> _Extrait du document_
Qu'est-ce que tes proches pensent du livre et du film ?
Je fais face à des émotions mitigées selon à qui j'en parle. [Certaines personnes] sont vraiment heureuses pour moi, mais j'ai aussi des haters. Beaucoup de gens n'ont pas eu la chance de lire mon livre. Et pour autant que je sache, le film est en pré-production. Mark Mallouk en est le scénariste. Il vient tout juste d'écrire le film Black Mass avec Johnny Depp. Il m'a dit que je ferai office de producteur. Mon but est de jouer dedans. Je veux un rôle mineur. Je veux être l'entraîneur, le procureur ou le flic. Je suis à peu près sûr de faire une apparition, mais dans un petit rôle.

D'un point de vue réaliste, qu'est-ce que les gens doivent retenir de ce livre, à part une mise en garde ?

> _Données fournies_
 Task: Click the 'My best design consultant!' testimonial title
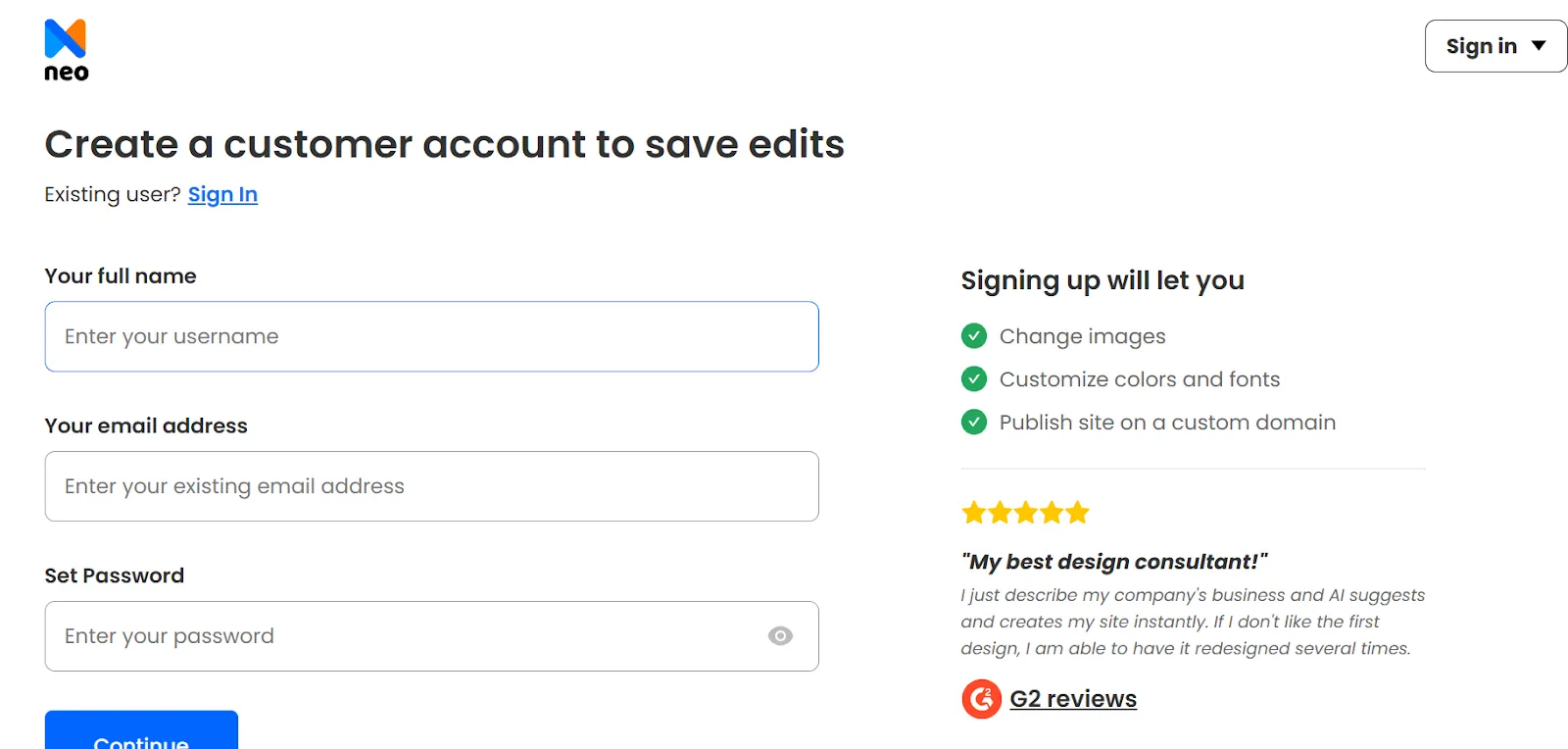pos(1114,562)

> _Contrôle de compréhension_
1. D'après l'extrait d'entretien, pourquoi la personne interrogée ressent-elle des émotions mitigées lorsqu'elle parle du livre et du film ? Répondez en une à trois phrases.
2. Selon l'extrait d'entretien, qui est le scénariste du film ?
3. Prolongez l'extrait d'entretien sur le livre et le film en enchaînant sur sa dernière phrase.
Le listing n'est d'aucune utilité pour traiter les consignes.

> _Réponses aux consignes_
1. Ses émotions sont mitigées parce que certaines personnes sont vraiment heureuses pour elle, alors qu'elle a aussi des haters.

2. Mark Mallouk.

3.
Nous venons tous de différents horizons et nous commettons tous des erreurs. Je veux vraiment attirer l'attention des gens [sur le fait] que n'importe quel gamin peut terminer en prison. L'incarcération de masse est ridicule. C'est un système d'entreposage humain qui ne fait que créer plus de problèmes au sein de la société. J'estime que la société doit donner une deuxième chance aux délinquants non-violents.

Le livre de Douglas Dodd est à paraître ce mois-ci aux éditions Skyhorse Publishing.